Wednesday, January 31, 2024

He Who Drowned the World by Shelley Parker-Chan: review

5/5 stars on Goodreads

He Who Drowned the World by Shelley Parker-Chan

He Who Drowned the World concludes The Radiant Emperor duology that began with She Who Became the Sun. The first book was so brilliant that when it came time to read the sequel, I postponed it for months in fear that it wouldn’t live up to the first. I shouldn’t have worried.

In the second book, Zhu Chongba, the orphan girl turned a boy monk who assumed her brother’s destiny along with his name and gender, has become the Radiant King, Zhu Yuanzhang. But she has a long way to go to defeat the Mongols and becoming the emperor. She has the Heavenly Mandate, but she isn’t the only one and the fight for the throne is fierce.

A battle after a battle follows. Zhu Yuanzhang is outnumbered, but she is resourceful and she has an unexpected—and unwilling—ally, the eunuch general Ouyang who is driven by his need to revenge his father and kill the Great Khan. The two are mirrors of each other, in their destinies and the perceived wrongness of their bodies, but only Zhu is willing to accept it.

The journey to the throne is difficult and unexpected. The death of the Great Khan isn’t what Ouyang imagined, and the Great Khan Zhu has to face isn’t who she thought he would be either. But after all the death and sacrifices, after believing she would do anything for her destiny, Zhu learns in the end that there is a sacrifice she isn’t willing to make.

This was a great book. It’s heavy on war campaigns and court intrigue, which aren’t my favourites, but the attention is always on the characters, which makes everything interesting. The contenders for the throne aren’t nice people and some of their fates are well-deserved, but the reader still feels sympathy for them. And after disliking Ma in the first book, she rose to be my favourite.

Nevertheless, this wasn’t the mind-blowing experience of the first book. Zhu Yuanzhang has assumed her role as a man so thoroughly it doesn’t cause any internal problems for her, not even when she has to pretend to be a woman. She even thinks of herself as her unlike in the first book.

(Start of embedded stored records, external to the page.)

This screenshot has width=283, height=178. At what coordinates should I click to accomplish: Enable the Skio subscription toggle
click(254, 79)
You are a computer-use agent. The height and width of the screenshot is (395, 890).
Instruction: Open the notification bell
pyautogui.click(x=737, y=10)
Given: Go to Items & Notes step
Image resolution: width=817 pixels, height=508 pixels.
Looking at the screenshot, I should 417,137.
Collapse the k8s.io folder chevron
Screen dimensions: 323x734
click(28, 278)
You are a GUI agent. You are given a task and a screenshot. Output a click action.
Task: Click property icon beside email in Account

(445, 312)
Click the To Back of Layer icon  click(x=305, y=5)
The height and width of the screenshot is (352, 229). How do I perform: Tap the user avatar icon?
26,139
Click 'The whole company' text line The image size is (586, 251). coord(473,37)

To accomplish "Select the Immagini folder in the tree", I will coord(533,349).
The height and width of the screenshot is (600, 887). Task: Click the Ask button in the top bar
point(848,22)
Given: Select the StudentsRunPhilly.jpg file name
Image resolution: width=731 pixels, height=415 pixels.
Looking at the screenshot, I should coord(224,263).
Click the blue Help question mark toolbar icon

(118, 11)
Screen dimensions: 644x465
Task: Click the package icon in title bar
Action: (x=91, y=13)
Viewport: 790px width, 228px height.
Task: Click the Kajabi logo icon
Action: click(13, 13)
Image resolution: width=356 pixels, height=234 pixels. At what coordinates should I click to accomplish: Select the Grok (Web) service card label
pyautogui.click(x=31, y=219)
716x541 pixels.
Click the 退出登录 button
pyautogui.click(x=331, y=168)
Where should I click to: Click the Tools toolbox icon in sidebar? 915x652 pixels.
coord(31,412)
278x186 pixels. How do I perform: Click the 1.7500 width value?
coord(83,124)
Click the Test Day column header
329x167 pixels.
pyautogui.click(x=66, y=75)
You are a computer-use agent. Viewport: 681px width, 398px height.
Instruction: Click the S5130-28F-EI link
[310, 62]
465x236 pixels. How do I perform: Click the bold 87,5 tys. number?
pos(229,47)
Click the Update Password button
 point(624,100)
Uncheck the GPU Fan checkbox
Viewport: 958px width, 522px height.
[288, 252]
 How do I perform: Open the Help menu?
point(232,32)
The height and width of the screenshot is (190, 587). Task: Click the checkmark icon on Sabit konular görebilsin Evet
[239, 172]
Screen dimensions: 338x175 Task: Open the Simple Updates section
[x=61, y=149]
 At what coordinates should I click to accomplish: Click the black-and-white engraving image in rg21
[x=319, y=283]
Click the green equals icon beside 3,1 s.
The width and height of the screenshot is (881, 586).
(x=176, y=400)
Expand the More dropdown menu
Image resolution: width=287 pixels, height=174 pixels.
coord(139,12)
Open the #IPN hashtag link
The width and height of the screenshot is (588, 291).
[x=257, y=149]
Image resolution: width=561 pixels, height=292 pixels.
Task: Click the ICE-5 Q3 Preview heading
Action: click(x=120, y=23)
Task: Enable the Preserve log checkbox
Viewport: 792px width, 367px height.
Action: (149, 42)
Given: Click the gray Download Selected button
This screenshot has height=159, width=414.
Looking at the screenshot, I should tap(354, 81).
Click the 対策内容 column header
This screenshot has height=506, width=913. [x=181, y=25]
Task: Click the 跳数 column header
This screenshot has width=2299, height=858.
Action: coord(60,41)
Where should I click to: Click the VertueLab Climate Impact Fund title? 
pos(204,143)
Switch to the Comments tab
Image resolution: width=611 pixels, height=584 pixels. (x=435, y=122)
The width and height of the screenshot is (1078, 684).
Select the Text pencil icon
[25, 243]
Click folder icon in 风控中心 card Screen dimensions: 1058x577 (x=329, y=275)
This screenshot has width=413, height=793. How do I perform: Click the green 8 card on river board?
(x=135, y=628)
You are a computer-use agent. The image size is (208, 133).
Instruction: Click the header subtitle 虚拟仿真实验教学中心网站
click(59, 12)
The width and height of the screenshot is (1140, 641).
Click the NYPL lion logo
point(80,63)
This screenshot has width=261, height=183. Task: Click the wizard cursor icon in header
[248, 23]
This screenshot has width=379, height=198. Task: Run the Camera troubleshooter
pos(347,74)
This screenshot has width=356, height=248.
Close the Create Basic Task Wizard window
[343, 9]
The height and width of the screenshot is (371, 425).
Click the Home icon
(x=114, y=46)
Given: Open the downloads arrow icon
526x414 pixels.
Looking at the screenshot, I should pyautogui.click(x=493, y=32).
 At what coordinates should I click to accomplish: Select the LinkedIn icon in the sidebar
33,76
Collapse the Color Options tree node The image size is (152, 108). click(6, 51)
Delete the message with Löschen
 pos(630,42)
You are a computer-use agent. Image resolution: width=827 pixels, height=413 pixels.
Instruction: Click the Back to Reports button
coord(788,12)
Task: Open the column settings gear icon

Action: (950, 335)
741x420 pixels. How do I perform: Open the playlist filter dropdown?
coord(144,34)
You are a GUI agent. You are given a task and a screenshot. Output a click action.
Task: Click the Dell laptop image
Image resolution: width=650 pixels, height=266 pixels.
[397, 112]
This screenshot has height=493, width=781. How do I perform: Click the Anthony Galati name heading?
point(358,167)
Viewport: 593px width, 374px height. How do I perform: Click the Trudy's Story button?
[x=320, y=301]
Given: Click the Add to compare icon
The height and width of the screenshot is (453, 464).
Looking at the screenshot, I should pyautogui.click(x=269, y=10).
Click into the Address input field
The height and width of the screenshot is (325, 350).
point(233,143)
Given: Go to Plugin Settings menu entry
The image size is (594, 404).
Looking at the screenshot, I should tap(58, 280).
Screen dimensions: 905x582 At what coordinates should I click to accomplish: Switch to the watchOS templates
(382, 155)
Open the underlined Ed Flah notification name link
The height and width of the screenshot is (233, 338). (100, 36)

But she isn’t quite as single-minded as in the first book either, driven by fear of being found out. She grows with her experiences, and learns to question the sacrifices and her destiny, which culminates in the perfect final scene. Had it gone any other way, I would’ve been seriously disappointed. Now I can imagine that as the first emperor of the Ming dynasty she would’ve been both fierce and compassionate.

I received a free copy from NetGalley in exchange for an honest review.